Let’s look at each of these issues in turn, and what the government could do to address the problems.

1)Poor bank liquidity and negative equity

The banks are in a difficult situation. They are under constant pressure to improve their tier 1 capital ratio. In order to do that they have to dispose of distressed property assets and other assets. But how to do that when those assets are overvalued? A recent portfolio valuation by four international valuation companies of over 350 assets in Slovenia and ex-Yugoslavia showed that that commercial property assets were overvalued by local valuers by between 300 and 700 percent. If a bank sells an asset at a third of its book value, it records a loss, which further diminishes the tier 1 capital, and completely defeats the purpose of the disposal.

The situation with some Slovene banks is far worse than it appears because of the negative equity issue. We recently valued a commercial property asset at 2m€, it has 12m€ of debt outstanding, from 5 separate banks. The book value of the property is 7m€. Another asset was valued at 1.3m€, but has 4.7m€ of debt outstanding.

So what can the government do to help? Returning liquidity to the system is vital. The first step should be to carry out a widespread valuation exercise to establish exactly what the true picture is. An international valuation company that works to RICS standards, and can estimate the current market value should carry out the valuations. Until an accurate picture of the loan books emerges, it will be impossible for the banks or government to create a strategy that will work.

The second step is to make local valuers properly responsible for future valuations, to make sure this situation never arises again. In more mature markets, valuers are held responsible for any loss their Clients suffer as a result of an erroneous valuation. They are required to have sufficient professional indemnity insurance to cover any claims. In some cases, such a claim might be limited to 20 times the fee paid for the valuation, however in others there is unlimited liability. Accurate valuations form the cornerstone of any healthy lending system, and valuers in Slovenia have to stop asking, ‘What do you want the value to be’, when instructed to carry out a valuation. Banks will have to understand that the cost of valuations will rise if they are done correctly and insured with a proper level of professional indemnity cover.
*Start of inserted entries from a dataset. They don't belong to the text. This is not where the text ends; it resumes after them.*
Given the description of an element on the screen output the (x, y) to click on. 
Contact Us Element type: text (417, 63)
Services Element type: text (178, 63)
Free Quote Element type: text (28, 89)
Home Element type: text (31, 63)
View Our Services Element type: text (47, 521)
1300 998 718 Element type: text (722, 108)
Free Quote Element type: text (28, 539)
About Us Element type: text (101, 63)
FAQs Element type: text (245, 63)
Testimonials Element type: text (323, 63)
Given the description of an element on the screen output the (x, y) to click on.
The third step should be to allow the banks to write down the value of the loans on those assets that are in default and in negative equity. This could not be done all at once of course, as the banking system does not have the capacity to absorb the losses. They will have to be written down over a period of time, and the best approach the banks can take is to start actively managing their (defaulted) real estate loan books. There is a lot of value to be created through proper development / refurbishment / reletting / facility management etc. and programming a timely exit strategy. The government will have to inject equity into the banks to allow them to gradually write down the loans, but at least the current gridlock will be eased, the market will regain momentum, and much needed liquidity will start flowing through the banks, allowing them to make new loans and contribute to growth in the economy. Of course one could argue that the taxpayer should not be responsible for bank losses, but the point is that until liquidity returns to the system, Companies will continue to go out of business, the economy will not grow and unemployment figures will rise.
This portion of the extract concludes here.